Segment Start: Exercise material

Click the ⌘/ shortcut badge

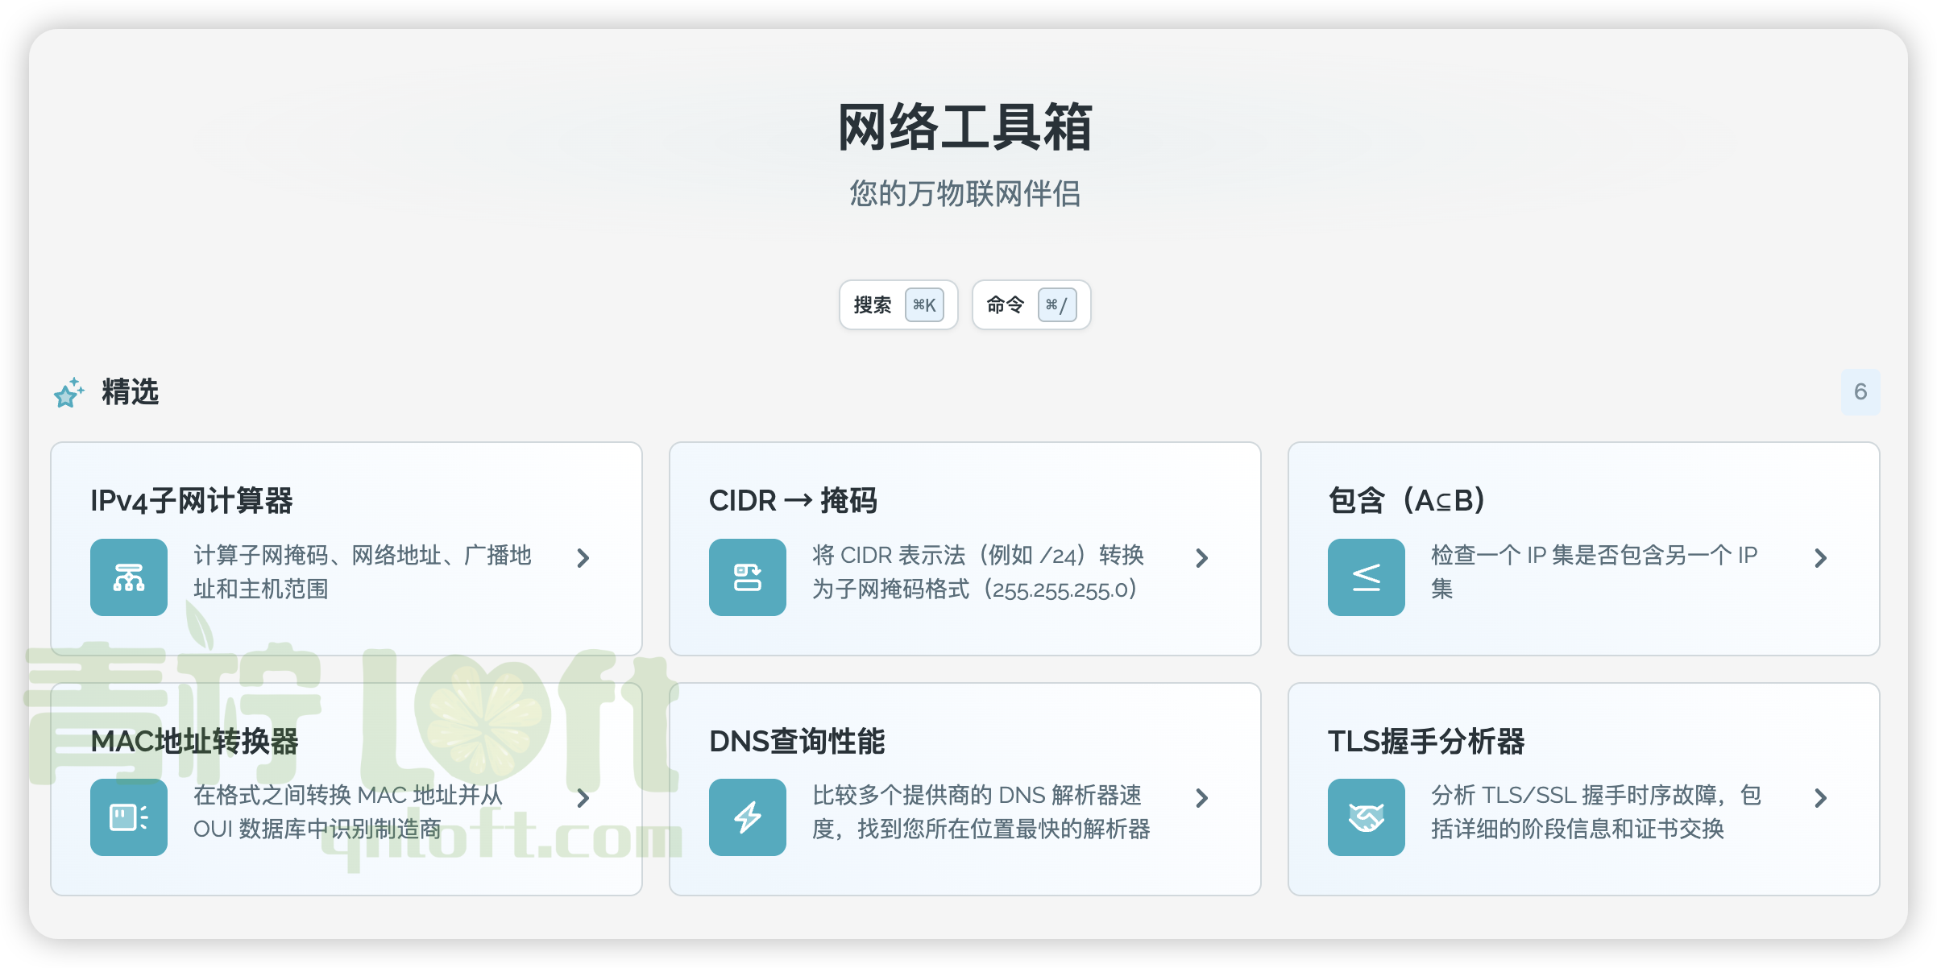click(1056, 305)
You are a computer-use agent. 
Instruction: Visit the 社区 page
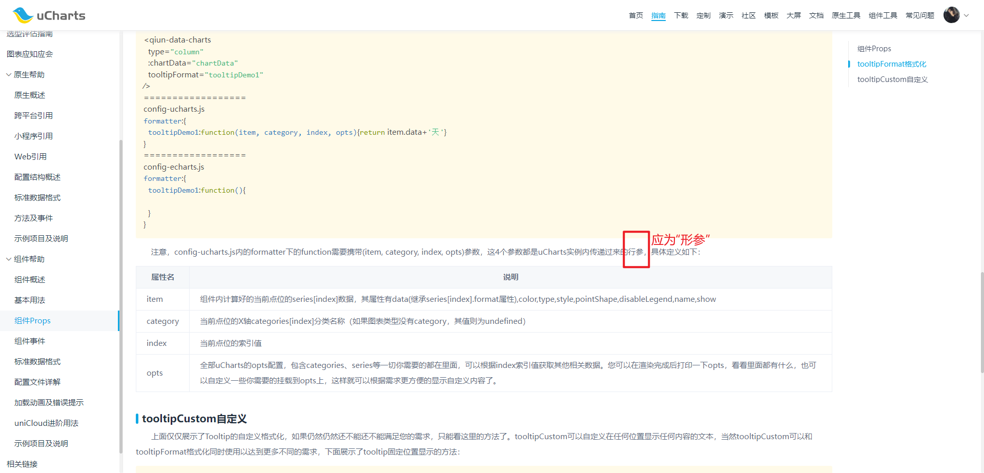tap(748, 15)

Segment End: Exercise material

Exercise goal:
Write out each entry above once more, exactly as written, and drop the pictures.

Final answer:
Click the ⌘/ shortcut badge

click(1056, 305)
You are a computer-use agent. 
Instruction: Visit the 社区 page
tap(748, 15)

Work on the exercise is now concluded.